There are so many unanswerable questions that it is impossible to be definitive. Certainly, it is not possible to be as definitive as Colditz. It is more appropriate to assess the entire literature (and not be a selective reporter), and indicate to clinicians and patients that the lack of a definitive answer (the lack of uniformity, consistency, and agreement in more than 50 case-control and cohort studies) suggests that any effect of hormone therapy on the risk of breast cancer is likely to be small.

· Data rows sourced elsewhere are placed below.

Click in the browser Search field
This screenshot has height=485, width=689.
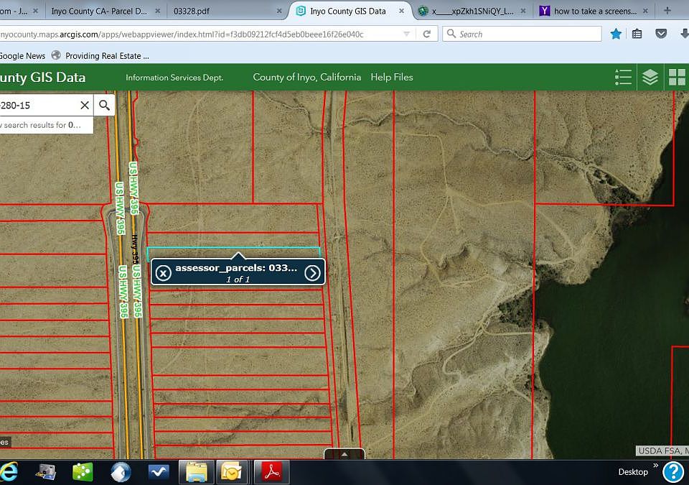pos(528,34)
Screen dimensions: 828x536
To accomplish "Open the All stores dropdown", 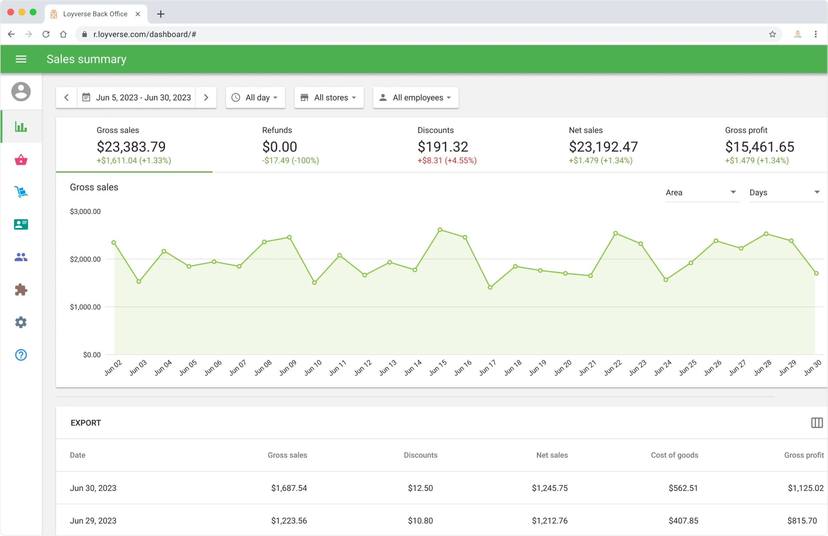I will (328, 97).
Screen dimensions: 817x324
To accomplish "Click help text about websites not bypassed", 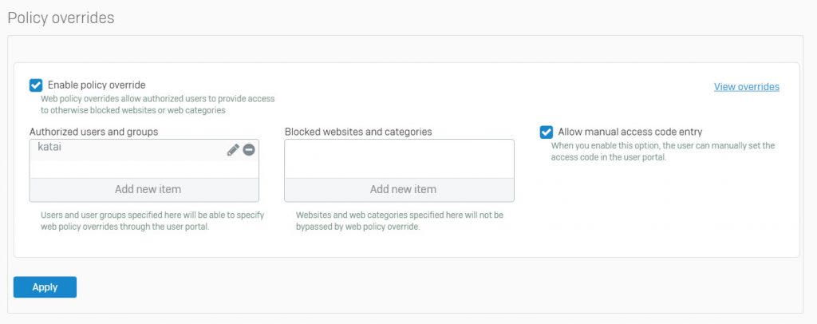I will coord(400,221).
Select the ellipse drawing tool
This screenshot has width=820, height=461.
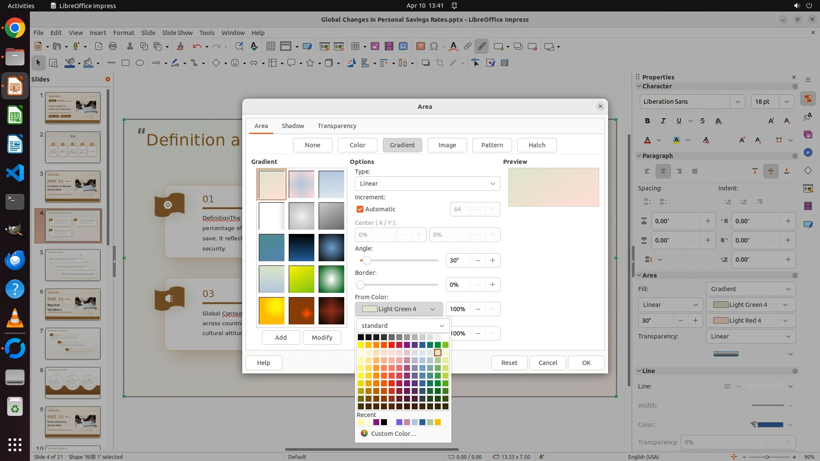click(x=140, y=63)
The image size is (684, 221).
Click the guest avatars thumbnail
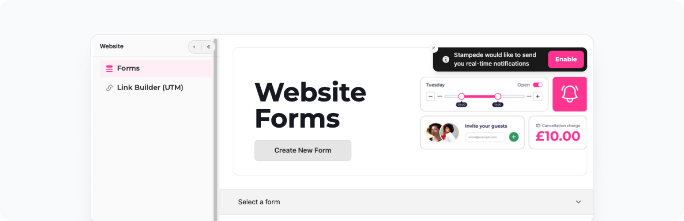[x=442, y=133]
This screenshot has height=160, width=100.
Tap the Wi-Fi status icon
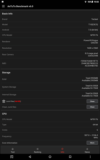pos(86,2)
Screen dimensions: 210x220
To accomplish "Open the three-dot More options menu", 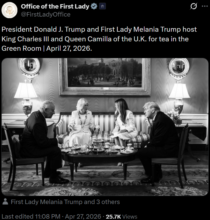I will coord(204,7).
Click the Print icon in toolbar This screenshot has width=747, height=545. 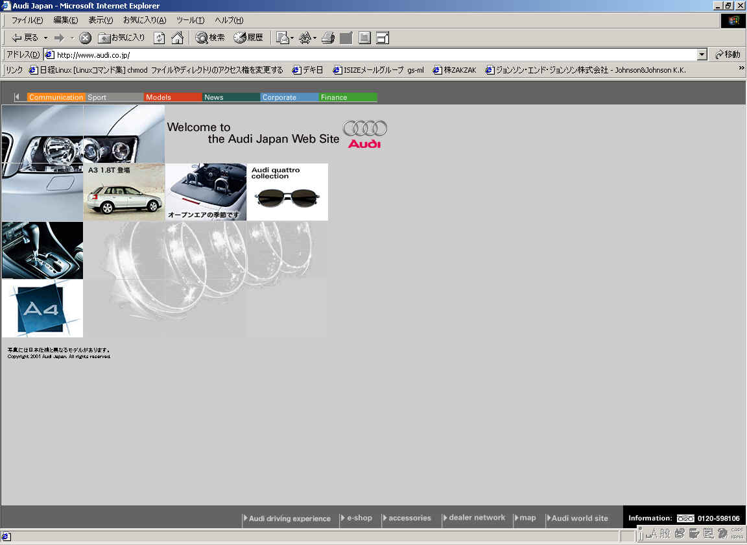pos(328,38)
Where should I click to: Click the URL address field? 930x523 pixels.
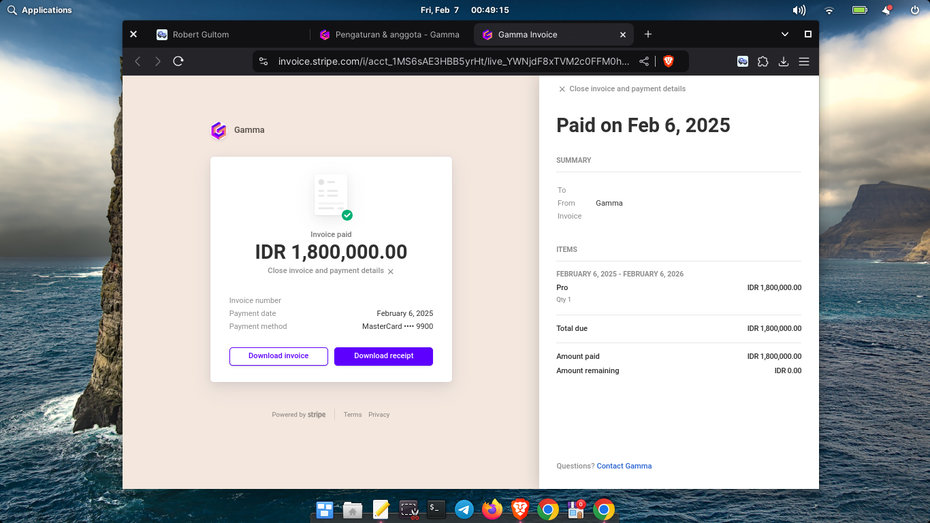[453, 61]
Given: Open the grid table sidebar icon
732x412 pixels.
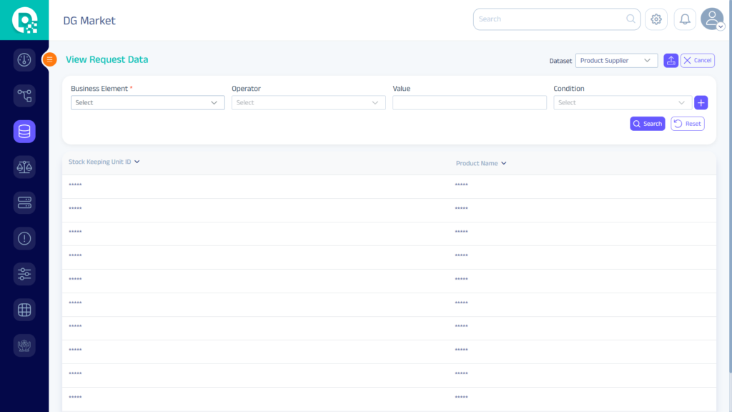Looking at the screenshot, I should 24,310.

And, there are other possible explanations for the positive studies. Many studies have documented that breast cancer diagnosed in postmenopausal hormone users is associated with a decreased risk of mortality. This is an apparent paradox: increased risk and decreased mortality. There is an explanation for this apparent paradox. A combination of detection/surveillance bias and accelerated growth of pre-existing tumors leads to earlier diagnosis of less aggressive, less virulent tumors with a better outcome. This is supported by the decreased risk of mortality, the total lack of metastatic disease in the world reanalysis,3 and the return of risk to baseline after discontinuing therapy in the positive studies.

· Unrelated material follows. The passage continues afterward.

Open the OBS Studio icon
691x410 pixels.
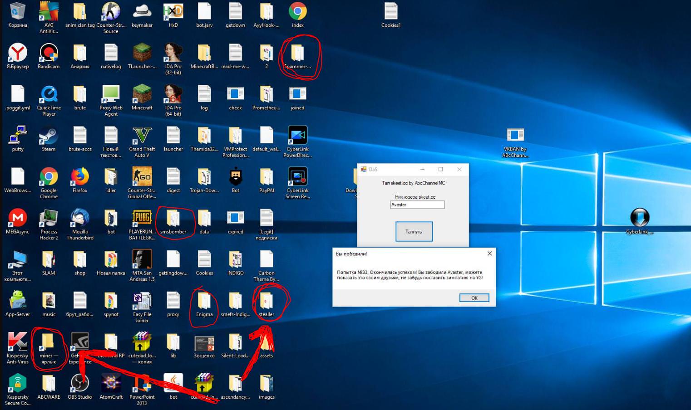point(80,384)
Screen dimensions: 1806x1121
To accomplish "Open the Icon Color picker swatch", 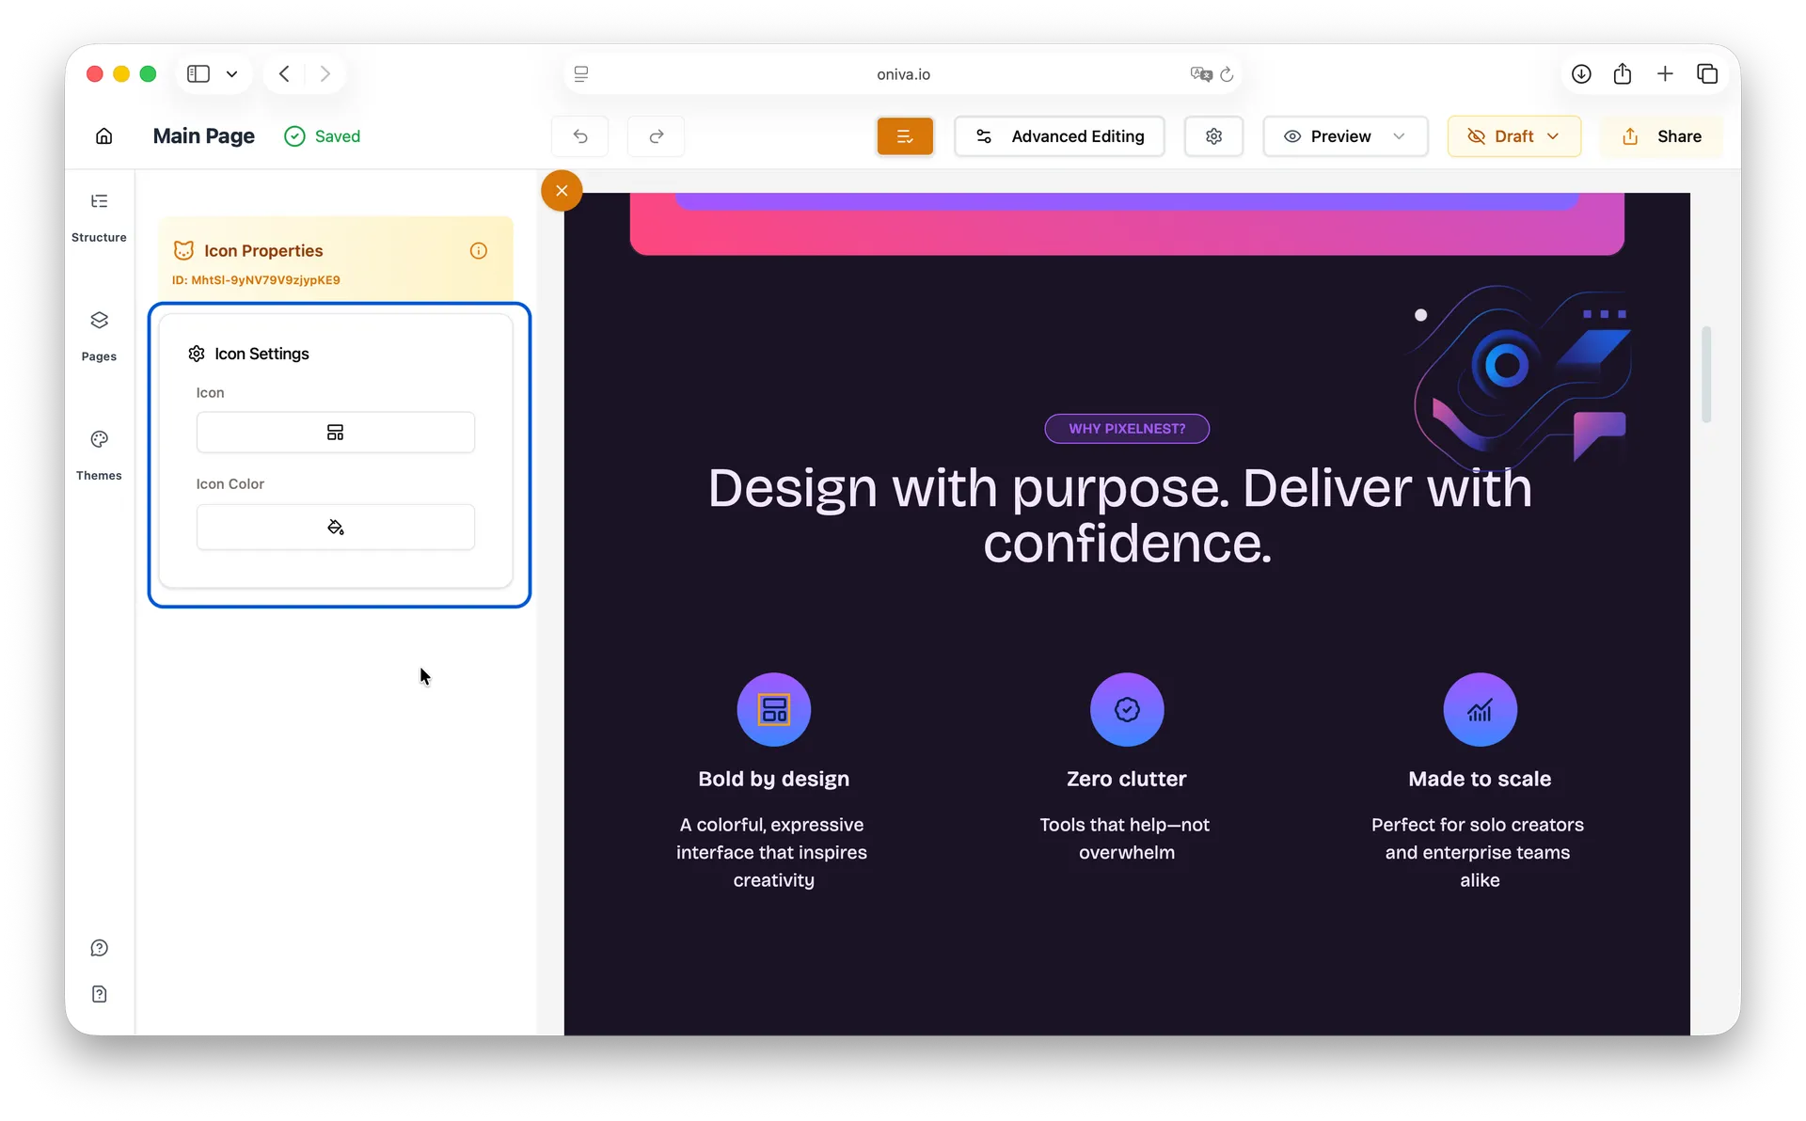I will pos(335,527).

Until answers to this debate are available from the ongoing randomized clinical trials, subjective (selective reporting) reviews such as that by Colditz are not helpful for patients or clinicians. The following is my best effort in producing an objective summary of the literature.
Some epidemiologic case-control and cohort studies conclude that long-term (5 or more years) use of postmenopausal hormone therapy is associated with a slight increase in the risk of breast cancer-a risk that is less than that associated with postmenopausal obesity or daily alcohol consumption. This conclusion might be due to confounding biases, particularly detection/surveillance bias, and accelerated growth of a pre-existing malignancy.
Many observational studies have failed to develop evidence that long-term postmenopausal hormone therapy increases the risk of breast cancer.
All epidemiologic studies fail to find an increased risk of breast cancer associated with short-term (< 5 years) use or past use of postmenopausal hormone therapy.
The epidemiologic data agree that the addition of a progestin to the treatment regimen neither increases nor decreases the risk observed in individual studies.
The epidemiologic data indicate that a positive family history of breast cancer should not be a contraindication to the use of postmenopausal hormone therapy.
Women who develop breast cancer while using postmenopausal hormone therapy have a reduced risk of dying from breast cancer. This is because of two factors: 1) increased surveillance and early detection; and 2) acceleration of preexisting tumor growth so that tumors appear at a less virulent and aggressive stage. (Dr. Speroff is Professor of Obstetrics and Gynecology, Oregon Health Sciences University, Portland, OR.)
References
1. Sellers TA, et al. Ann Intern Med 1997;127:973-980.
2. Newcomb PA, et al. Am J Epidemiol 1995;142: 788-795.
3. Collaborative Group on Hormonal Factors in Breast Cancer. Lancet 1997;350:1047.